Esa retórica construye una comunidad cohesionada por la idea de ser las víctimas de una clase política ajena e insensible. Una comunidad cargada de “recelo sistemático por las visiones consensuales” a las que se ve como meros instrumentos de la “ideología dominante”. Es una explosión de los sentimientos que hace que la política adopte “un perfil de tipo religioso, con esa capacidad para reescribir el mundo que emana de esa forma de afirmación de verdades propia de la fe”.
No es entonces solo la expansión de una pulsión anti democrática sino algo más profundo. Se trata de un compuesto discursivo que atenta contra los grandes pilares de la ilustración, aquella apuesta civilizatoria que quiso que la razón, el conocimiento científico y el humanismo pudieran forjar un espacio público enterado y razonable, promotor del diálogo y el debate enterados, un escenario en el cual los individuos pudieran ser tales y no solo un rebaño.
Kant lo dijo a su manera: “Ilustración significa el abandono por parte del hombre de una minoría de edad cuyo responsable es el mismo. Esa minoría de edad significa la incapacidad para servirse de su entendimiento sin verse guiado por algún otro…Tal es el lema de la Ilustración”. Quizá la pretensión fuera excesiva. No hay hombre que no resienta y consienta la influencia de los otros. Paro el populismo parece marchar en franco sentido contrario: “ese otro” pastorea una masa con una papilla simplista y contundente, explotando las emociones y ofreciéndole a la misma un sentido de falsa trascendencia.

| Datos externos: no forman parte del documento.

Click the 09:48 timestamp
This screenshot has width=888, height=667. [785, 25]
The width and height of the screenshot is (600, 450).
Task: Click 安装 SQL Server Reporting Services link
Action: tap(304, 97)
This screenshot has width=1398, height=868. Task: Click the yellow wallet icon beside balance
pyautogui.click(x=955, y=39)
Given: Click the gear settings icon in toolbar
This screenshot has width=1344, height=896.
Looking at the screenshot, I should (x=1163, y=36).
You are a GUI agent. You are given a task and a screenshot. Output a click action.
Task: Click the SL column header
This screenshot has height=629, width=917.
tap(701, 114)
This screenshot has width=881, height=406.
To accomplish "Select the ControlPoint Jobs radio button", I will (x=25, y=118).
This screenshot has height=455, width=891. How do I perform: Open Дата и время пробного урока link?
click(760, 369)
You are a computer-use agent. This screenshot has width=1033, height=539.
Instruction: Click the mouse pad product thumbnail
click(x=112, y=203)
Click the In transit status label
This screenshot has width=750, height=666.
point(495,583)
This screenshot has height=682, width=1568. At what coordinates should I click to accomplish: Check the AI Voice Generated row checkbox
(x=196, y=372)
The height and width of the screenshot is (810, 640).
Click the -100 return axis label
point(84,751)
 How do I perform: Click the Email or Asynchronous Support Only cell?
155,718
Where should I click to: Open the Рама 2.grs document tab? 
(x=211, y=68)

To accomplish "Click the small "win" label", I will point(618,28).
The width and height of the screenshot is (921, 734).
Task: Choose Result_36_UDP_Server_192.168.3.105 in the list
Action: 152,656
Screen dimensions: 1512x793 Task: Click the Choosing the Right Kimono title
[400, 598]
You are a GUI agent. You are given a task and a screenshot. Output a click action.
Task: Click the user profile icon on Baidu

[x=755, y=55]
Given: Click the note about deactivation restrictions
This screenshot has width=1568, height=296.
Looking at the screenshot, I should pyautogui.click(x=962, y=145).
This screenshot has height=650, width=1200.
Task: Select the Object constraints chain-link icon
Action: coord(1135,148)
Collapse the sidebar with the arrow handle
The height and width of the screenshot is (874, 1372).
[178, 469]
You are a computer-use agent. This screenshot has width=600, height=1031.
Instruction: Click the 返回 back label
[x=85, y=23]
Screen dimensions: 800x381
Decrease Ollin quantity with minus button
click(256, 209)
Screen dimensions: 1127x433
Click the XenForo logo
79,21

¿Es necesario recordar que fue el aliento ilustrado el que ha forjado los usos y costumbres, los derechos y las instituciones y normas que permiten una convivencia medianamente armónica? Porque lo más preocupante de la proliferación de los resortes populistas es que no solamente atentan contra el arreglo democrático (lo cual es más que alarmante), sino contra muchos de los hábitos que permiten una vida medianamente civilizada.